- Relator(a)
- Ministro Herman Benjamin
- Órgão julgador
- Segunda Turma
- Data do julgamento
- 13/10/2015
- Data de publicação
- 18/11/2015
STJ – Acórdão, Rel. Ministro Herman Benjamin, Segunda Turma, j. 13/10/2015, p. 18/11/2015
PROCESSUAL CIVIL E PREVIDENCIÁRIO. AUSÊNCIA DE PREQUESTIONAMENTO. SÚMULA 282/STF. ANÁLISE DE LEI ESTADUAL. SÚMULA 280/STF. RECURSO ESPECIAL 1. Não se pode conhecer da irresignação contra a violação aos 267, I, IV, 282, III, 295, I, V, 333, I, 535,II do CPC, pois a tese legal apontada não foi analisada pelo acórdão hostilizado.
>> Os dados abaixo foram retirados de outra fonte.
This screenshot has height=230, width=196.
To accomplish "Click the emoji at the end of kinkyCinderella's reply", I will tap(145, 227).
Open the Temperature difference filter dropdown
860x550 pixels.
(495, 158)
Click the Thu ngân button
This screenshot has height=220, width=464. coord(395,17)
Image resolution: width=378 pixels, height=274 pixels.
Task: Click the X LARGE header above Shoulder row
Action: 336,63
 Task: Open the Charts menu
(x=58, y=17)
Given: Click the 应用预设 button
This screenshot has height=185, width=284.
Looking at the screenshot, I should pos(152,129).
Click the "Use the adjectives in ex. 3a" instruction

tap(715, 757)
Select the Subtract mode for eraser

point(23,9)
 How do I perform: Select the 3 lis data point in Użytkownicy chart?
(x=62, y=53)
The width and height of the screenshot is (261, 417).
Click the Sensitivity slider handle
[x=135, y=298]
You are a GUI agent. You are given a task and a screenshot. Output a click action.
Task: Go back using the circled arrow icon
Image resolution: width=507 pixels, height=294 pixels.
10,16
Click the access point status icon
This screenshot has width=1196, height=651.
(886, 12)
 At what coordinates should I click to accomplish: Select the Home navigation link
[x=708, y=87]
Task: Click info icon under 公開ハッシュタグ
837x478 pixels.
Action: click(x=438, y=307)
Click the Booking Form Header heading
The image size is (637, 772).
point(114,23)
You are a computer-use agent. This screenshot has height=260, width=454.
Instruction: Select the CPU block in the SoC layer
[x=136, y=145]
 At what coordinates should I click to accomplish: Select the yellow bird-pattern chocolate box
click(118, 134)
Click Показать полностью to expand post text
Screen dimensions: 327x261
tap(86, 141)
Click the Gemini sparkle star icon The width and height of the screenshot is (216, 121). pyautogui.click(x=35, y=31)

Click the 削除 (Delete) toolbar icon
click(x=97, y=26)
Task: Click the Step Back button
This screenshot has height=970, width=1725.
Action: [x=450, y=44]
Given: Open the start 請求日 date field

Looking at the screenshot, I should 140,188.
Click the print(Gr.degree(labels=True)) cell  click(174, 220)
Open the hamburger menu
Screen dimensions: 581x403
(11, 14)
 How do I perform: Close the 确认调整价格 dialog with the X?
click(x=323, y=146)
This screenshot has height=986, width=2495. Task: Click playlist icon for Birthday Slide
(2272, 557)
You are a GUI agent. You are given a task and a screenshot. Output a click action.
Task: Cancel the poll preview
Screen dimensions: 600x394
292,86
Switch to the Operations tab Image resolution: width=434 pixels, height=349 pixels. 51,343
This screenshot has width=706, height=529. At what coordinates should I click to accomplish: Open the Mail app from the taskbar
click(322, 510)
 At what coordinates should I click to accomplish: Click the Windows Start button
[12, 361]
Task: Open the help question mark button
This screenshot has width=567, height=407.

Ausente, portanto, o indispensável requisito do prequestionamento, o que atrai, por analogia, o óbice da Súmula 282 do STF: "É inadmissível o recurso extraordinário, quando não ventilada, na decisão recorrida, a questão federal suscitada." Acrescento que o agravante não opôs Embargos de Declaração a fim de sanar possível omissão no julgado. 2. Para que se possa caracterizar o prequestionamento, é necessário que sobre o dispositivo tido como maltratado tenha a decisão impugnada emitido algum juízo de valor acerca do seu sentido e da sua compreensão, o que, no caso dos autos, não ocorreu no tocante aos citados artigos. 3. A controvérsia em exame remete à análise da Lei Estadual 7976/2001, revelando-se incabível a via recursal especial para rediscussão da matéria, ante a incidência da Súmula 280/STF: "por ofensa a direito local não cabe recurso extraordinário." 4. Agravo Regimental não provido. (AgRg no AREsp n. 692.744/BA, relator Ministro Herman Benjamin, Segunda Turma, julgado em 13/10/2015, DJe de 18/11/2015.)